Dad had told me a lot about Civilization, before the Exodus, but I don't suppose I'll ever understand it. A glance around this room raised more questions than it answered. On my left, opposite the long mirror, were a series of smaller mirrors that paralleled it for three-quarters of its length, with odd-looking chairs before them. Something like armchairs made of metal, padded where necessary, with levers to raise and lower them. On my right,below the longer mirror, were a lot of smaller, much plainer wooden chairs, in a tight row broken occasionally by strange frameworks from which lengths of rotting fabric dangled. I could only surmise that this was some sort of arcane narcissist's paradise, where men of large ego would come, remove their clothing, recline in luxuriously upholstered seats, and contemplate their own magnificence. The smaller, shabbier seats, too low to afford a decent view, no doubt represented the cut-rate or second-class accommodations.

But what was the significance of the cabinets between the larger chairs and the wall, laden with bottles and plastic containers and heathen appliances? And why were all the skeletons in the room huddled together in the middle of the floor, as though their last seconds of life had been spent frantically fighting over something?

Something gleamed in the bone-heap, and I saw what the poor bastards had died fighting for, and knew what kind of place this had been. The contested prize was a straight razor.

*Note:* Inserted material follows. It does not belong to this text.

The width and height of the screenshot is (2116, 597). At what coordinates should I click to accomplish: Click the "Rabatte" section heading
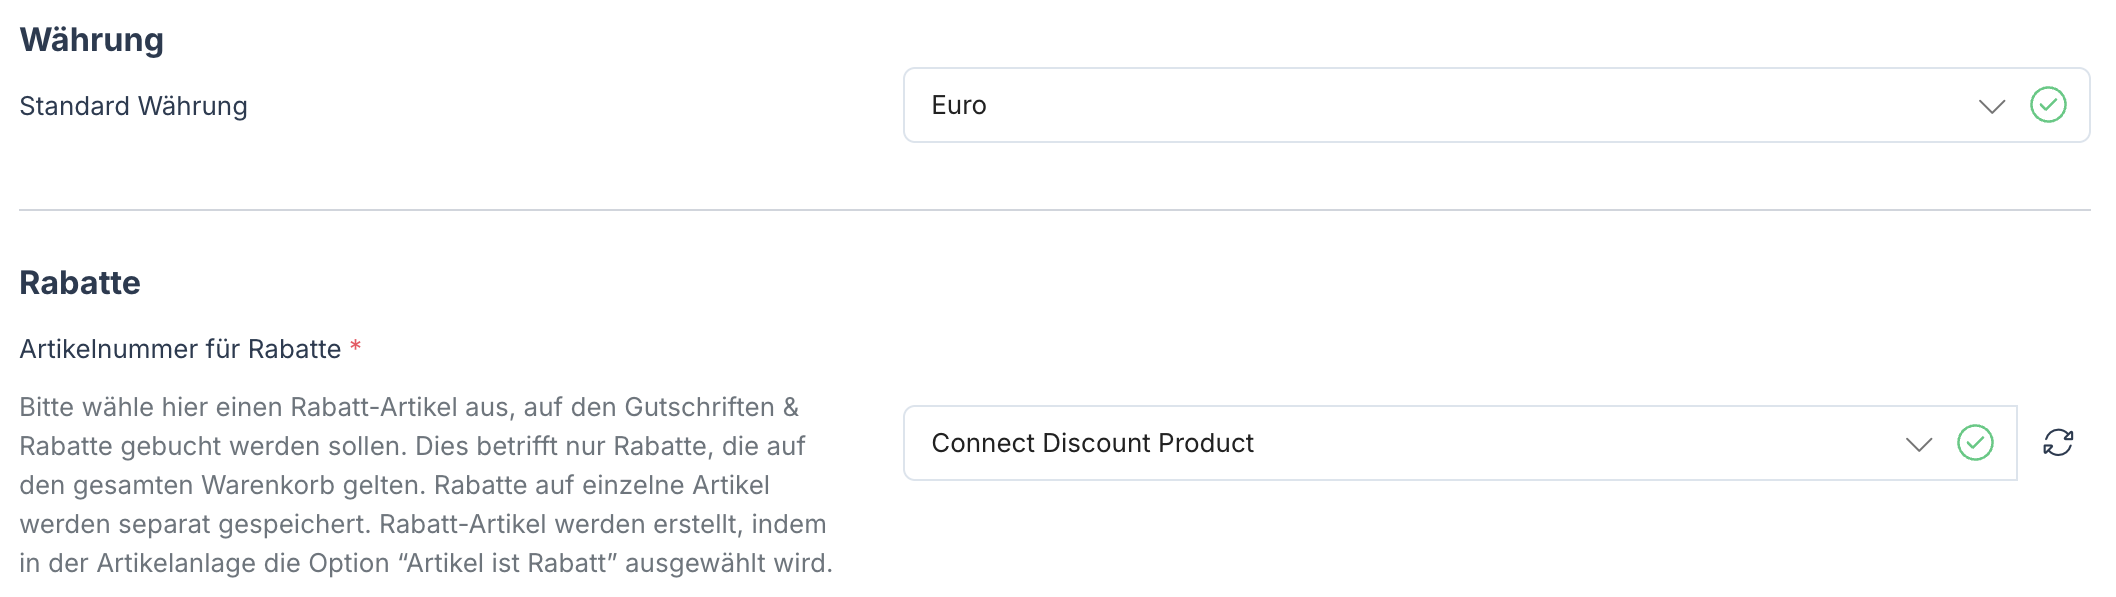click(80, 283)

My father had spent eighteen of my twenty years telling me why I ought to hate Wendell Carlson, and in the past few days I'd acquired nearly as many reasons of my own. I intended to put them in Carlson's obituary.

A wave of weariness passed over me. I moved to one of the big chairs, pressed gingerly down on the seat to make sure no cunning mechanism awaited my mass to trigger it (Collaci's training again—if Teach' ever gets to Heaven, he'll check it for booby traps), took off my rucksack and sat down. As I unrolled the bandage around my arm I glanced at myself in the mirror and froze, struck with wonder. An infinite series of mes stretched out into eternity, endless thousands of Isham Stones caught in that frozen second of time that holds endless thousands of possible futures, on the point of some unimaginable cusp. I knew it was simply the opposed mirrors, the one before me slightly askew, and could have predicted the phenomenon had I thought about it—but I was not expecting it and had never seen anything like it in my life. All at once I was enormously tempted to sit back, light a joint from the first-aid kit in my rucksack, and meditate awhile. I wondered what Alia was doing right now, right at this moment. Hell, I could kill Carlson at twilight, and sleep in his bed—or hole up here and get him tomorrow, or the next day. When I was feeling better.

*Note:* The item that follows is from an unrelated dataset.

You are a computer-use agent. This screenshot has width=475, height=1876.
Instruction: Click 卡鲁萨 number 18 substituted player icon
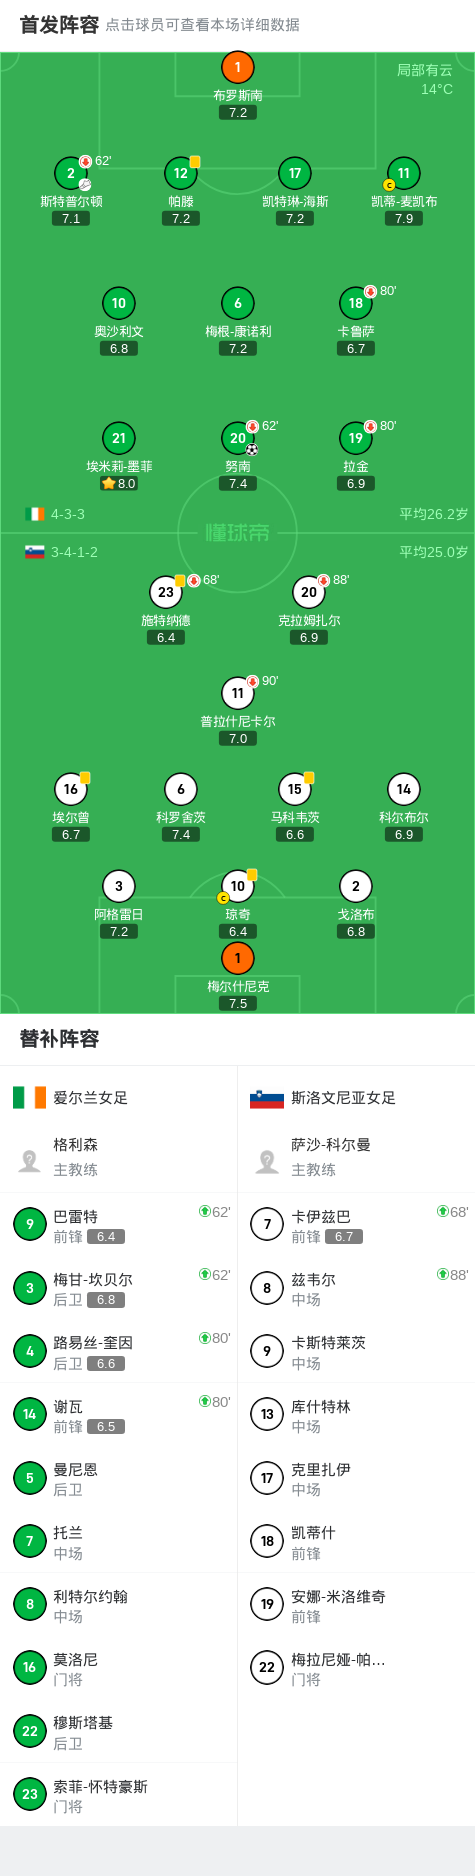(356, 303)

Then I saw the first image in line. Me. A black man just doesn't bruise spectacularly, as a rule, but there was something colorful over my right eye that would do until a bruise came along. I was filthy, I needed a shave, and the long slash running from my left eye to my upper lip looked angry. My black turtleneck was torn in three places that I could see, dirty where it wasn't torn, and bloodstained where it wasn't dirty. It might be a long time before I felt any better than I did right now.

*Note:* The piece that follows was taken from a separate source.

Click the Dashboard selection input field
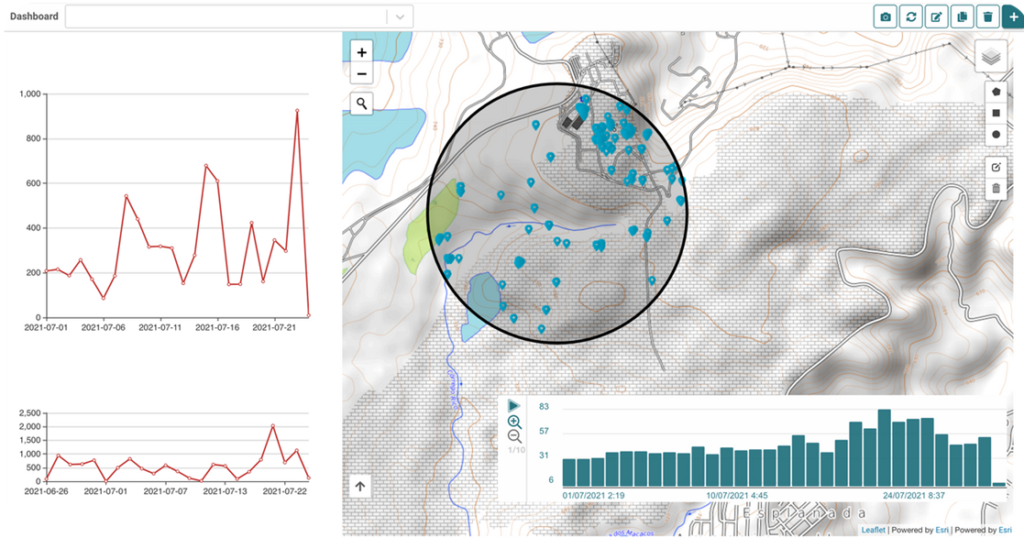Screen dimensions: 1024x538 (226, 17)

Then I looked down at what was underneath the gauze I'd just peeled off, saw the black streaks on the chocolate brown of my arm, and the temptation to set a spell vanished like an overheated Musky.

I looked closer, and began whistling "Good Morning Heartache" very softly through my teeth. I had no more neosulfa, damned little bandage for that matter, and it looked like I should save what analgesics I had to smoke on the way home. The best thing I could do for myself was to finish up in the city and get gone, find a Healer before my arm rotted.

And all at once that was fine with me. I remembered the two sacred duties that had brought me to New York; one to my father and my people, and one to myself. I had nearly died proving to my satisfaction that the latter was impossible; the other would keep me no great long time. New York and I were, as Bierce would say, incompossible.

One way or another, it would all be over soon.

I carefully rebandaged the gangrenous arm, hoisted the rucksack and went back outside, popping a foodtab and a very small dosage of speed as I walked. There's no point in bringing real food to New York—you can't taste it anyway and it masses so damned much.

* * *

The sun was perceptibly lower in the sky—the day was in catabolism. I shifted my shoulders to settle the pack and continued on up the street, my eyes straining to decipher faded signs.

Two blocks up I found a shop that had specialized in psychedelics. A '79 Ford shared the display window with several smashed hookahs and a narghile or two. I paused there, sorely tempted again. A load of pipes and papers would be worth a good bit at home; Techno and Agro alike would pay dearly for fine-tooled smoking goods—more evidence that, as Dad is always saying, technology's usefulness has outlasted it.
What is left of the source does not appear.